EDIT: The numbers that make up the sum (output) have to be an arithmetic series (constant difference) that is 3 integers long. In the case of the sample input, (1 6 11) is a possible arithmetic series, but it is smaller than (2 7 12) because 2 + 7 + 12 > 1 + 6 + 11. Thus 21 would be outputted because it is larger.
Here is my attempt at solving this question in C++:
#include <bits/stdc++.h>
using namespace std;
vector<int> results;
vector<int> middle;
vector<int> diff;
int main(){
int n;
cin >> n;
int sizes[n];
for (int i = 0; i < n; i++){
int size;
cin >> size;
sizes[i] = size;
}
sort(sizes, sizes + n, greater<int>());
for (int i = 0; i < n; i++){
for (int j = i+1; j < n; j++){
int difference = sizes[i] - sizes[j];
diff.insert(diff.end(), difference);
middle.insert(middle.end(), sizes[j]);
}
}
for (size_t i = 0; i < middle.size(); i++){
int difference = middle[i] - diff[i];
for (int j = 0; j < n; j++){
if (sizes[j] == difference) results.insert(results.end(), middle[i]);
}
}
int max = 0;
for (size_t i = 0; i < results.size(); i++) {
if (results[i] > max) max = results[i];
}
int answer = max * 3;
cout << answer;
return 0;
}
My approach was to record what the middle number and the difference was using separate vectors, then loop through the vectors and search if the middle number minus the difference is in the array, where it gets added to another vector. Then the largest middle number is found and multiplied by 3 to get the sum. This approach made my algorithm go from O(n^3) to roughly O(n^2). However, the algorithm doesn't always produce the correct output (and I can't think of a test case where this doesn't work) every time, and since I'm using separate vectors, I get a std::bad_alloc error for large N values because I am probably using too much memory. The time limit in this question is 1.4 sec per test case, and memory limit is 64 MB.
Since N can only be max 3000, O(n^2) is sufficient. So what is an optimal O(n^2) solution (or better) to this problem?
So, a simple solution for this problem is to put all elements into an std::map to count their frequencies, then iterate over the first and second element in the arithmetic progression, then search the map for the third.

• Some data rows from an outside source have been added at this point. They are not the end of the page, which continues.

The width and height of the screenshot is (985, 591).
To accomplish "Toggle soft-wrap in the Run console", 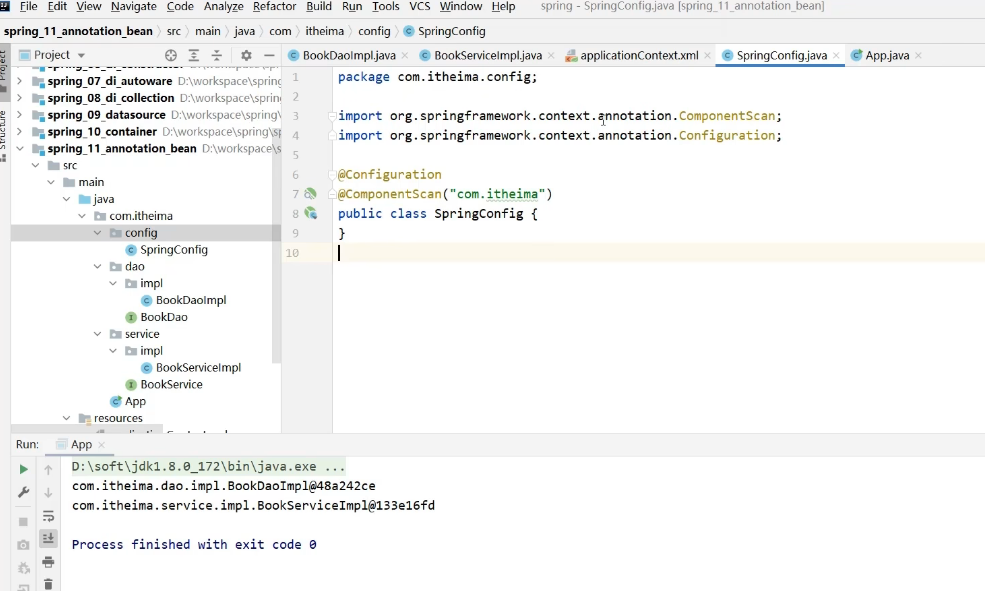I will 48,516.
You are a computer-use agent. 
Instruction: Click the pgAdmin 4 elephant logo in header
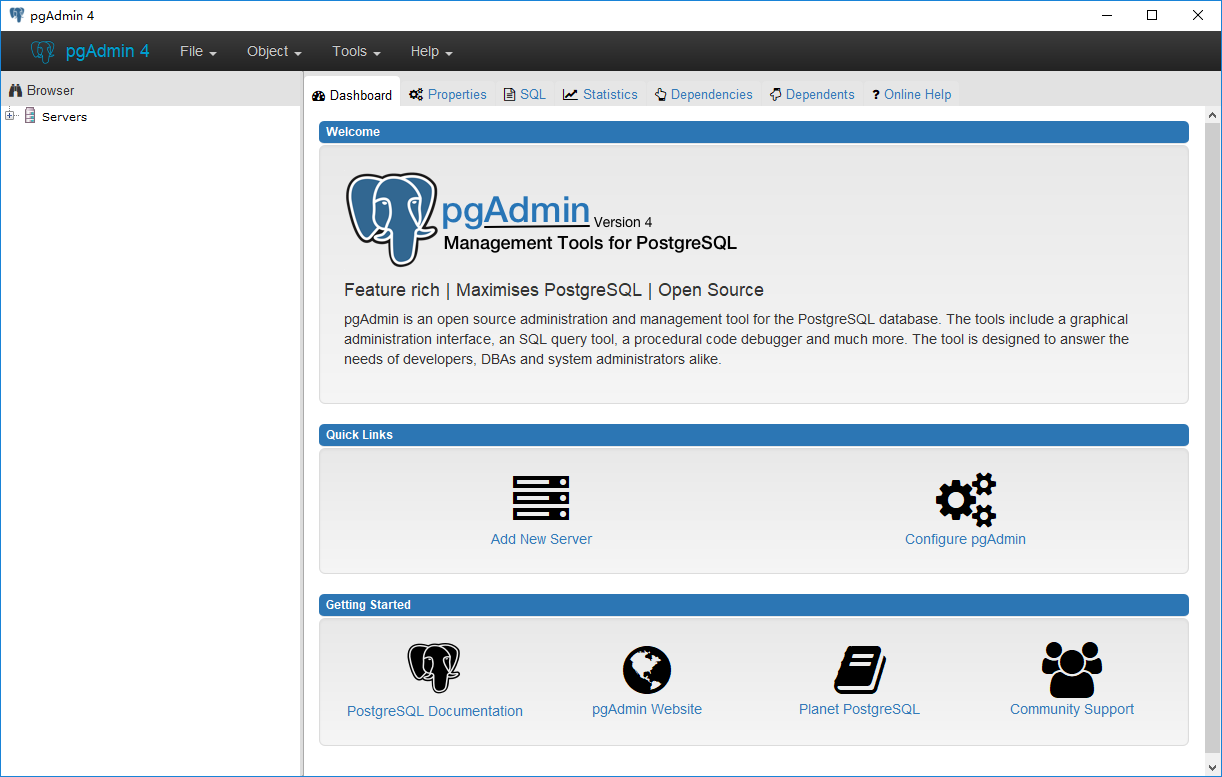point(43,51)

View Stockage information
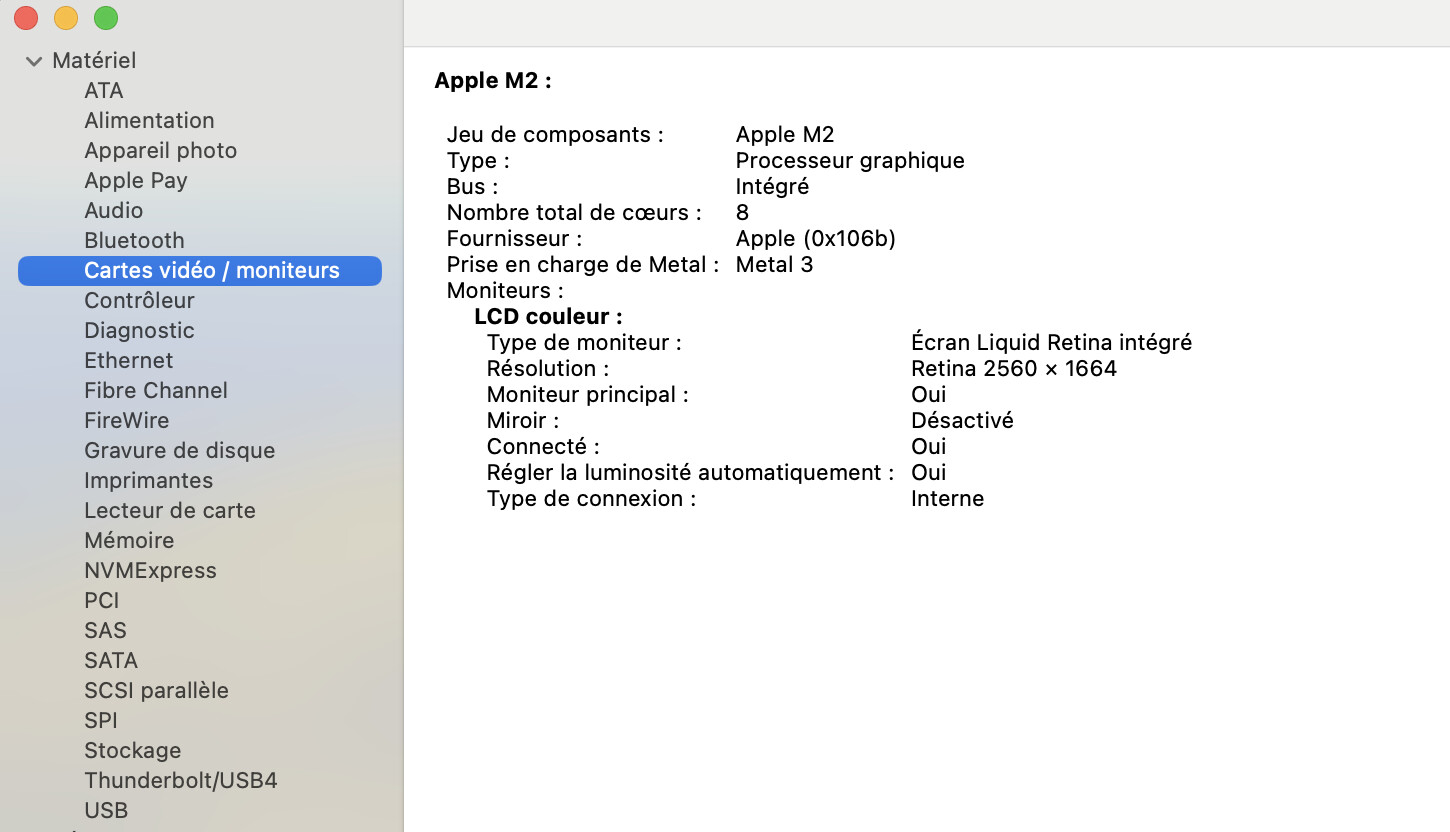click(132, 750)
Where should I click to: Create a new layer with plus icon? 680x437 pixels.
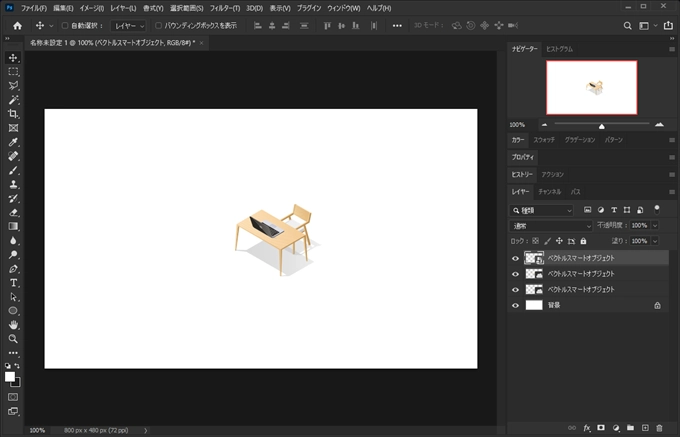(x=645, y=427)
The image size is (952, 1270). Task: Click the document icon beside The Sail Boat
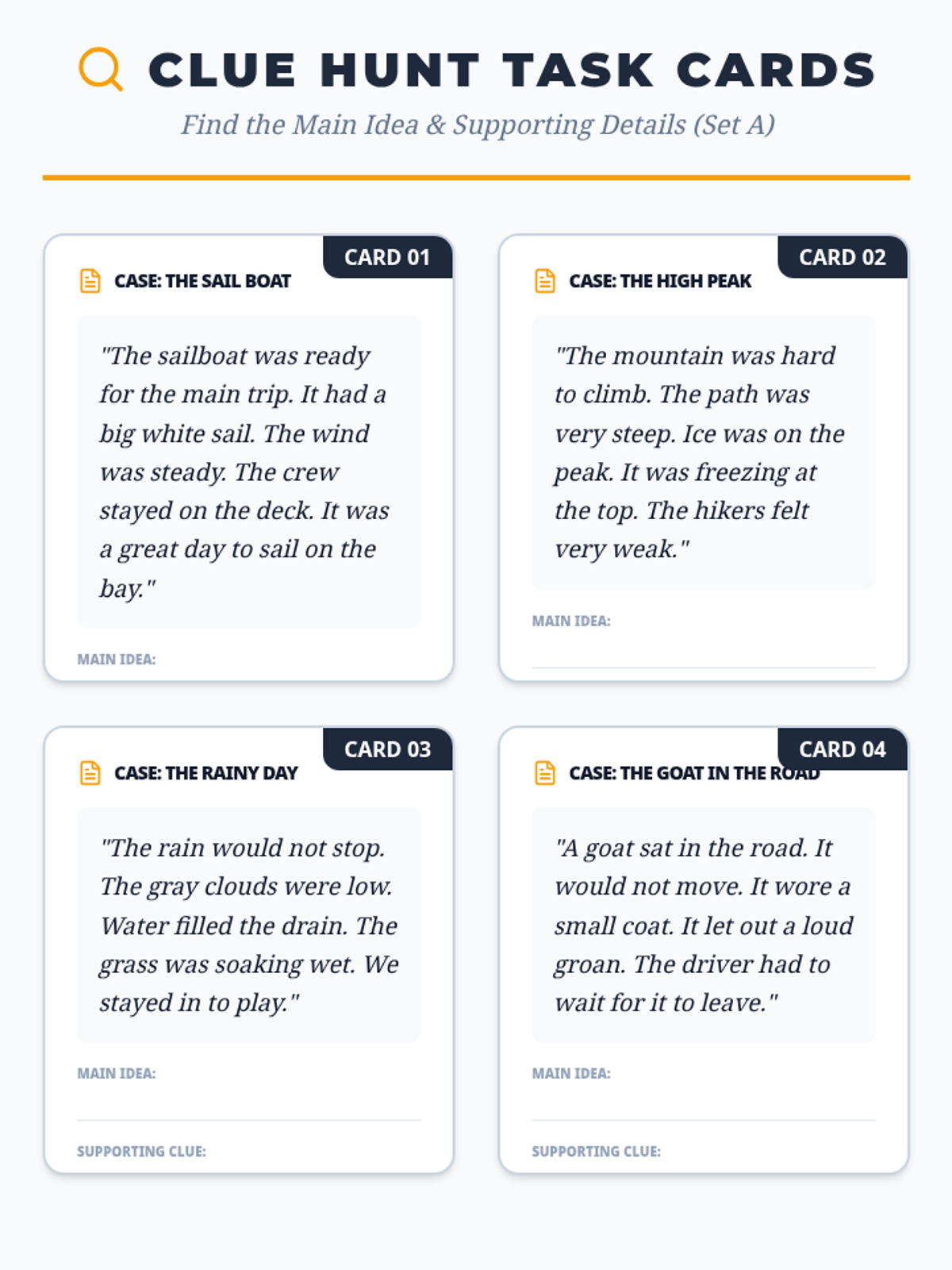[90, 281]
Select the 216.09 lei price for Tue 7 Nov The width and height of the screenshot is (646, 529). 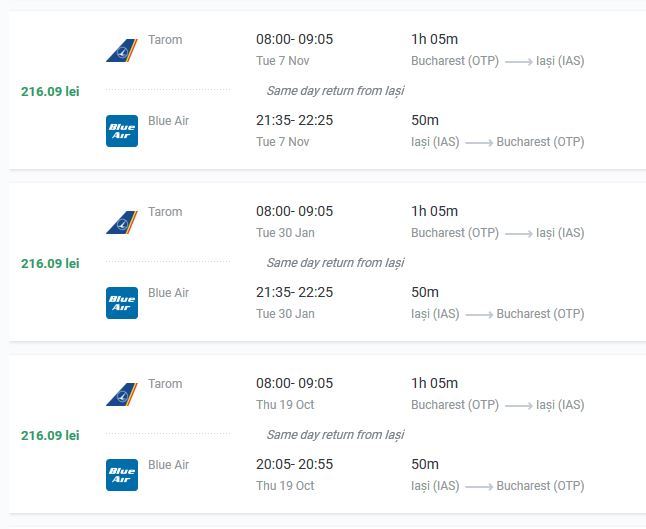tap(50, 91)
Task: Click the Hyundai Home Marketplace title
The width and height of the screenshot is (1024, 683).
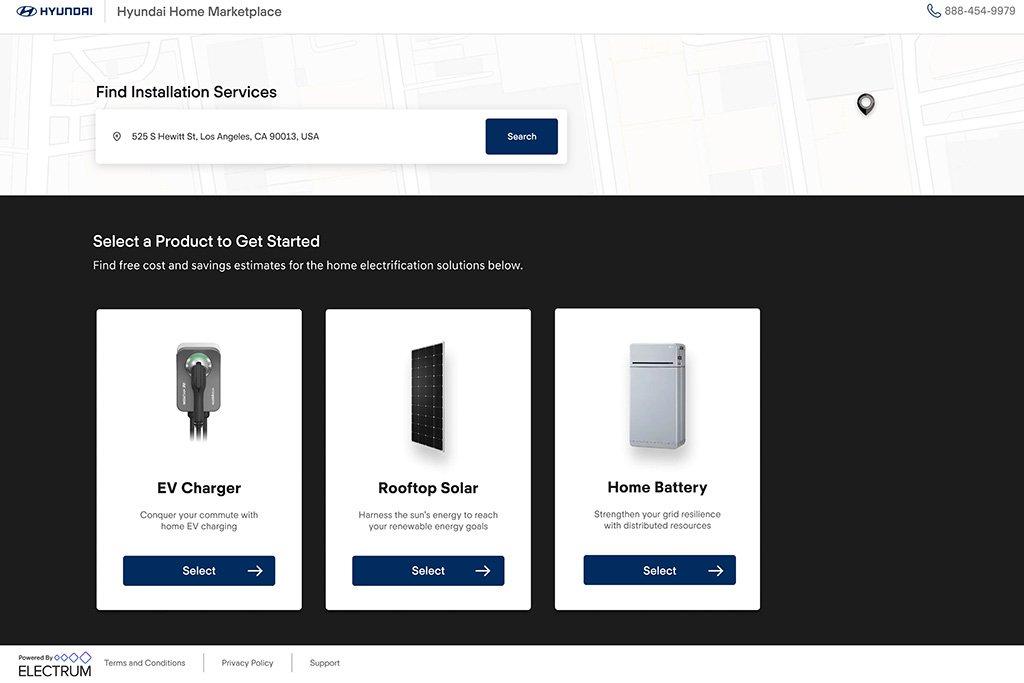Action: 199,12
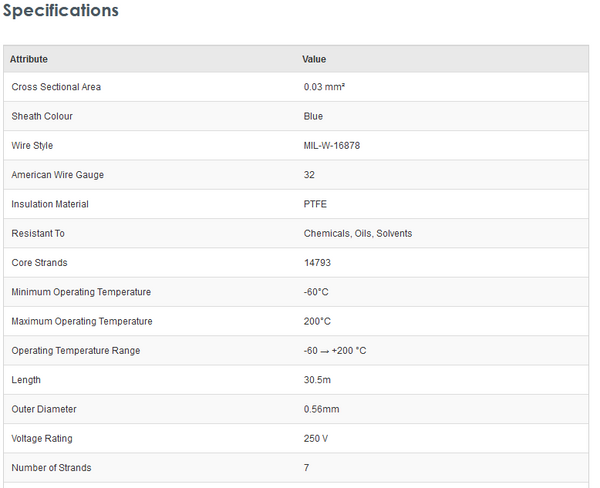600x488 pixels.
Task: Click the Specifications heading
Action: click(61, 12)
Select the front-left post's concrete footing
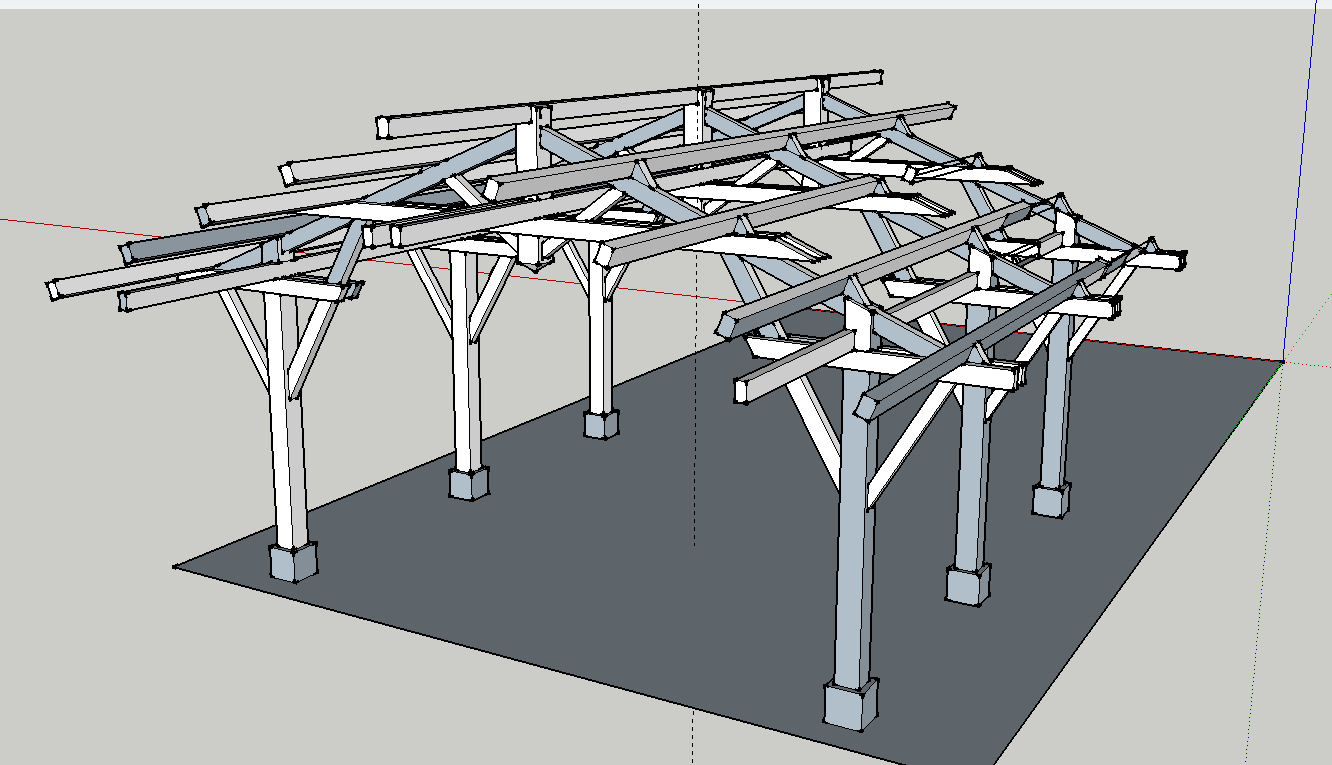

Iterating takes O(n^2) and map lookups and find() generally takes O(logn).
include <iostream>
#include <map>
using namespace std;
const int maxn = 3000;
int a[maxn+1];
map<int, int> freq;
int main()
{
int n; cin >> n;
for (int i = 1; i <= n; i++) {cin >> a[i]; freq[a[i]]++;} // inserting frequencies
int maxi = INT_MIN;
for (int i = 1; i <= n-1; i++)
{
for (int j = i+1; j <= n; j++)
{
int first = a[i], sec = a[j]; if (first > sec) {swap(first, sec);} //ensure that first is smaller than sec
int gap = sec - first; //calculating difference
if (gap == 0 && freq[first] >= 3) {maxi = max(maxi, first*3); } //if first = sec then calculate immidiately
else
{
int third1 = first - gap; //else there're two options for the third element
if (freq.find(third1) != freq.end() && gap != 0) {maxi = max(maxi, first + sec + third1); } //finding third element
}
}
}
cout << maxi;
}
Output : 21
Another test :
6
3 4 5 7 7 7
Output : 21
Another test :
5
10 10 9 8 7
Output : 27
You can try std::unordered_map to try and reduce the complexity even more.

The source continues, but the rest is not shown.